O amor de Korolenko por sua terra faz com que o escritor ucraniano explore de modo poético e especial os cenários naturais, trabalhando pouco as cenas internas (do castelo, do quarto de Jokhime, do mosteiro, etc.). Pedro, o cego, domina sua casa e as adjacências desta, mas descobrirá suas limitações e, por extensão, seus desafios, quando expande sua geografia pela natureza. Desta natureza, surgem Jokhime e, a partir do Capítulo VI, os cegos do mosteiro. Pedro explora o natural e, desta maneira, Korolenko, conduz a narrativa a partir da duplicidade escuridão/claridade-luz na vida e na transformação humana do músico cego. 


Todo este bucolismo trabalhado por Korolenko, um tanto romantizado, não impede o observador que Korolenko tem dentro de si, pois seu olhar clínico não descarta as dificuldades presentes no cotidiano dos lavradores, dos mujiques, dos miseráveis cegos, assim como também dos abastados sociais.

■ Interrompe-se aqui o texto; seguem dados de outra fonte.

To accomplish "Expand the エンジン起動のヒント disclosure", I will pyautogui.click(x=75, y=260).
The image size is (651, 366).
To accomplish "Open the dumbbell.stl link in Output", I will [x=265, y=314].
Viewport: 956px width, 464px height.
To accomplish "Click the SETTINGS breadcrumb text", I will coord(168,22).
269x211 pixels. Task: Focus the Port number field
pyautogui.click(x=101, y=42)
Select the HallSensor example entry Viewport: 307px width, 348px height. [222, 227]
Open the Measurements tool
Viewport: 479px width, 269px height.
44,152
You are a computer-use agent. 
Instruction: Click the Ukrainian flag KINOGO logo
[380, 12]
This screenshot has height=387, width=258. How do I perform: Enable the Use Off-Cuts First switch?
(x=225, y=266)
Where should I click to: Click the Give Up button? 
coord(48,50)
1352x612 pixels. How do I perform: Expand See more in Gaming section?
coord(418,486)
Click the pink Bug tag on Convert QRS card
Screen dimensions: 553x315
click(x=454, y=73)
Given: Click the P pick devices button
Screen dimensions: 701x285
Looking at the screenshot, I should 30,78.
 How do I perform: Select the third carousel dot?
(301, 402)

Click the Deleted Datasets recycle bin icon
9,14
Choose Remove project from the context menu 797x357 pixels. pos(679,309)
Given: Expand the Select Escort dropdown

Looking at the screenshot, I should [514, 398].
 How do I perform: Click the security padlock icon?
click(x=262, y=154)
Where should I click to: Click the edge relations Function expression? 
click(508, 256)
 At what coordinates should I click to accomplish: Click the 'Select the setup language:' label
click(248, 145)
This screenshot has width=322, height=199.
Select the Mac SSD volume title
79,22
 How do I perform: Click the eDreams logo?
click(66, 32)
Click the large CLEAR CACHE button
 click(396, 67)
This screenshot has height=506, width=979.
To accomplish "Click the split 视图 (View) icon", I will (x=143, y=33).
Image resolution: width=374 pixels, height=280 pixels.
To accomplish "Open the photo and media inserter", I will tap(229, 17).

Sua fé e esperança nos homens não é diminuída nem desproporcionalmente ditada no enredo de O músico cego, pois o que o leitor encontra em cada capítulo é o equilíbrio narrativo entre as angústias e necessidades de Pedro e o encantamento que este consegue com a música da flauta e do piano, com a música popular ucraniana, com o aprendizado de seus professores, com o ensinamento da própria natureza, com o sofrimento dos outros cegos e, finalmente, com o amor de sua mãe Ana Mikháilovna e sua esposa Evelina. A recompensa final dá-se com o nascimento de seu filho (não cego, apesar do tormento de Pedro até o exame final clínico feito pelo médico) e a consagração de seu talento musical agora em público. O fim retoma o início da narrativa de O músico cego, pois, no impactante Capítulo I, o diagnóstico do médico à mãe do menino cego é sem esperanças de que este vá, algum dia, enxergar. No fim, ele “enxerga-se” a si mesmo como um ser capaz de superar suas próprias expectativas e a dos outros. A luz que o conduz através de seus anos de vida sobressai, não somente, mas principalmente, na concepção que passa a ter em relação a som, cor e movimento.


A libertação dos servos na Rússia, em 1861, é o contexto de Korolenko em seus oito anos de idade. Em sua obra como um todo, o autor preocupa-se com a condição de vida dos servos. Em O músico cego, Korolenko aborda a influência do mujique Jokhime (e seus ensinamentos) sobre o filho do abastado Popelsky, o músico Pedro. Em nível social, o autor fica atento para esta troca entre os ensinamentos da cultura popular e a assimilação da classe rica desta cultura do povo. Ana Mikháilovna, num comentário adverso, estranha a sensibilidade do mujique frente à música, estranhamento que se desfaz pela própria colocação que serve como reflexão para algo que, no decorrer do enredo, confirma-se como algo natural, humano e possível. Em 1871, Korolenko ingressa no Instituto Tecnológico em São Petersburgo, abandonando-o tempo depois. Aprende o ofício de sapateiro. Em 1879, depois do enterro do poeta Nekrássov (transformado em agitação política), é deportado pela primeira vez para Glázov, província de Viatka. Aproveita e conhece ainda mais o povo, acentuando em seu espírito a solidariedade e o engajamento populista. Em 1880, é enviado para a Sibéria. Desta experiência, sai o relato A tentação. Em 1881, deixa a prisão de Tobolsk, sendo conduzido à província remota de Yakutsk. Em 1885, recebe autorização para regressar à Rússia. Mora em Nizhni-Nóvgorod. Korolenko conhece, então, a fama. Jornais, revistas e a Academia abrem as portas ao escritor de O sonho de Makar. Vladímir Korolenko morre em 25 de dezembro de 1921.


O processo narrativo de O músico cego é conduzido por um narrador em 3a pessoa e assim dividido: Capítulo I (10 partes); Capítulo II (13 partes); Capítulo III (9 partes); Capítulo IV (6 partes); Capítulo V (12 partes); Capítulo VI (10 partes); Capítulo VII (2 partes) e Epílogo.